CHALLENGE —
Reproduce these rows with "Image resolution" renamed to "Screen size" and everything else left as it is. Omit the pictures from your answer.

LISTED ENTRIES —
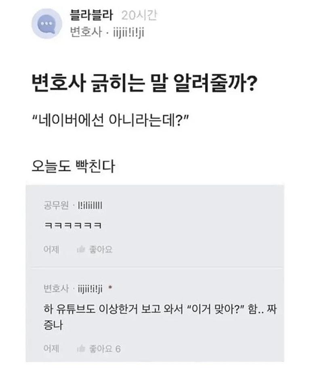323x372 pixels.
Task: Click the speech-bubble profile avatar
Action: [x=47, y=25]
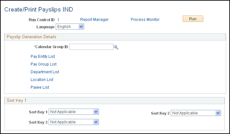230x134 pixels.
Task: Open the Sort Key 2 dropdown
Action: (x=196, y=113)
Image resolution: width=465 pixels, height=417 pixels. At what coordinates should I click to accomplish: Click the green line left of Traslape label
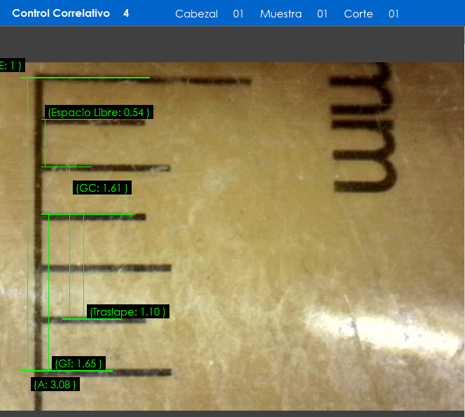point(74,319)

RESPONSE TO THIS EXERCISE —
323x372 pixels.
Task: Click the speech-bubble profile avatar
Action: [x=47, y=25]
230x134 pixels.
Task: Open the Sort Key 2 dropdown
Action: (x=196, y=113)
Screen size: width=465 pixels, height=417 pixels. At what coordinates should I click to accomplish: Click the green line left of Traslape label
point(74,319)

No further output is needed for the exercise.